The 1989 San Diego State Aztecs football team represented San Diego State University as a member of the Western Athletic Conference (WAC) during the 1989 NCAA Division I-A football season. Led by first-year head coach Al Luginbill, the Aztecs compiled an overall record of 6–5–1 with a mark of 4–3 conference play, tying for fourth place in the WAC. The team played home games at Jack Murphy Stadium in San Diego.
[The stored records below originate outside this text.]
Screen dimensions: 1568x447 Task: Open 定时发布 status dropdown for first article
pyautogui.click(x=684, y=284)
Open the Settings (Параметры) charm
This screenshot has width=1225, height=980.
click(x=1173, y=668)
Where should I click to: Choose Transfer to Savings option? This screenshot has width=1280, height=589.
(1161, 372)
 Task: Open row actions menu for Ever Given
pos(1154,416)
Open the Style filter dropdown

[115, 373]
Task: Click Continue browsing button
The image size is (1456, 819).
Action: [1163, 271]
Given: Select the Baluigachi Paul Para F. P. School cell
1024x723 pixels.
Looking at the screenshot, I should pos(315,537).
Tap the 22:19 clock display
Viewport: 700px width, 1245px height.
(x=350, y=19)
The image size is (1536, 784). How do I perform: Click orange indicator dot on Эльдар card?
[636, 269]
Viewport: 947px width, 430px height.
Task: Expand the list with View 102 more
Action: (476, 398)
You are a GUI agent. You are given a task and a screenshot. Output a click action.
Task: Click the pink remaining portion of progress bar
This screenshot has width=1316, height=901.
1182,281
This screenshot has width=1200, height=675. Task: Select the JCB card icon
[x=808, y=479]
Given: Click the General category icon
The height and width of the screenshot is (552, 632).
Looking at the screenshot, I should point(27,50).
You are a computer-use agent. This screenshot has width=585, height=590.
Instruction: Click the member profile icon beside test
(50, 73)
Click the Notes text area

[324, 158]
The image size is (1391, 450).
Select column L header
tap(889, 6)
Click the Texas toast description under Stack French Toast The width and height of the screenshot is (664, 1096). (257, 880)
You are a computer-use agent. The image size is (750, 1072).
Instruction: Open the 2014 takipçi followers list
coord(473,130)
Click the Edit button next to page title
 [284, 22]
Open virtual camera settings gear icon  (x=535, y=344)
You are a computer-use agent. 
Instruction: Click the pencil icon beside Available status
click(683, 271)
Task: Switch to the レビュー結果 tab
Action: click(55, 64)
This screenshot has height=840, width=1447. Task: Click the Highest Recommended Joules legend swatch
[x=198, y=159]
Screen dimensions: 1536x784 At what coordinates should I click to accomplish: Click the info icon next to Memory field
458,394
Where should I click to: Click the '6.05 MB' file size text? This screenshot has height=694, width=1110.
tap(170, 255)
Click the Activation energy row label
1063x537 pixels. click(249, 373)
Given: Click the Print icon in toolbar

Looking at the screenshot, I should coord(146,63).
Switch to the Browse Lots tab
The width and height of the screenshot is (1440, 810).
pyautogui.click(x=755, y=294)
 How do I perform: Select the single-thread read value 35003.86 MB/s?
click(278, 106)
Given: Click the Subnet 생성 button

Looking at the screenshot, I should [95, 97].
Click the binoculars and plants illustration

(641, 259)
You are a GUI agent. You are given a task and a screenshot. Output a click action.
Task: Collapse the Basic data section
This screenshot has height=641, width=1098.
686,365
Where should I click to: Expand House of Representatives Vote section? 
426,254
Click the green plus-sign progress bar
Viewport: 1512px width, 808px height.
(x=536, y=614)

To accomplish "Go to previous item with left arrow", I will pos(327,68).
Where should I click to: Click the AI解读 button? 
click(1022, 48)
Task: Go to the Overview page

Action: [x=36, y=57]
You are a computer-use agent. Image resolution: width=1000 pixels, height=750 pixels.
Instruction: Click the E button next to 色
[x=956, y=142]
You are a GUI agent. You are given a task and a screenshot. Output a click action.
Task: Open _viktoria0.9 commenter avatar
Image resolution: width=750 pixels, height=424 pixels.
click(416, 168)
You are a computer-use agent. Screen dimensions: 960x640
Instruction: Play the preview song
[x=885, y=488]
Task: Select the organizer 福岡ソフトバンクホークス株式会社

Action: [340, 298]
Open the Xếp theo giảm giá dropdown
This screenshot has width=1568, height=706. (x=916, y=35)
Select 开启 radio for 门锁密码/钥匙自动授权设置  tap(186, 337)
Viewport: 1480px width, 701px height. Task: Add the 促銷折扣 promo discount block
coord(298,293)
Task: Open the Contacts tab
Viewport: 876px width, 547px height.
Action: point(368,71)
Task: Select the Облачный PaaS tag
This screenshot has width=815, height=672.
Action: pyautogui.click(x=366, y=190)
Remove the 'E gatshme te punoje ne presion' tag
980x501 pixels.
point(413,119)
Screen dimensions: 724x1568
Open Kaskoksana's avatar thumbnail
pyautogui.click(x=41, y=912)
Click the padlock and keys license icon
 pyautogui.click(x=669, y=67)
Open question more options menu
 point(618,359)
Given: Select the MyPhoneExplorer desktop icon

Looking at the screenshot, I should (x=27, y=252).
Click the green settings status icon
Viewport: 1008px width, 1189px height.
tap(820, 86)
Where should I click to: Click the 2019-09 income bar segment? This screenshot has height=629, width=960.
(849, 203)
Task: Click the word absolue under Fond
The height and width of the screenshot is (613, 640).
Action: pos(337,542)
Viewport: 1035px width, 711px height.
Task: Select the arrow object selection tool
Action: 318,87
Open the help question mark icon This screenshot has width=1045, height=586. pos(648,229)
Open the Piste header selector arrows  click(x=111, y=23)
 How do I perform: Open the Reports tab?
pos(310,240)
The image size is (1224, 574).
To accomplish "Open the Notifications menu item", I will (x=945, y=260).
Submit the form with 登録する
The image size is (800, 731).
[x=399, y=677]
The 1989 was the first season in three years in which San Diego State had a winning record.

==Schedule==

| Date | Opponent | Site | Result | Attendance | Source |
| September 2 | at Air Force | Falcon Stadium; Colorado Springs, CO; | L 36–52 | 44,579 |  |
| September 16 | UCLA* | Jack Murphy Stadium; San Diego, CA; | L 25–28 | 31,639 |  |
| September 23 | Cal State Fullerton* | Jack Murphy Stadium; San Diego, CA; | T 41–41 | 15,721 |  |
| September 30 | at Utah | Robert Rice Stadium; Salt Lake City, UT; | W 38–27 | 29,585 |  |
| October 7 | at Hawaii | Aloha Stadium; Halawa, HI; | L 24–31 | 42,958 |  |
| October 14 | Long Beach State* | Jack Murphy Stadium; San Diego, CA; | W 30–26 | 13,548 |  |
| October 21 | Pacific (CA)* | Jack Murphy Stadium; San Diego, CA; | W 35–7 | 21,120 |  |
| October 28 | at UTEP | Sun Bowl; El Paso, TX; | W 34–31 | 17,070 |  |
| November 4 | New Mexico | Jack Murphy Stadium; San Diego, CA; | W 45–28 | 13,776 |  |
| November 11 | at Wyoming | War Memorial Stadium; Laramie, WY; | W 27–17 | 20,564 |  |
| November 18 | at No. 7 Miami (FL)* | Miami Orange Bowl; Miami, FL; | L 6–42 | 42,362 |  |
| November 25 | No. 21 BYU | Jack Murphy Stadium; San Diego, CA; | L 27–48 | 28,868 |  |
*Non-conference game; Homecoming; Rankings from AP Poll released prior to the game;

==Team players in the NFL==
The following were selected in the 1990 NFL draft.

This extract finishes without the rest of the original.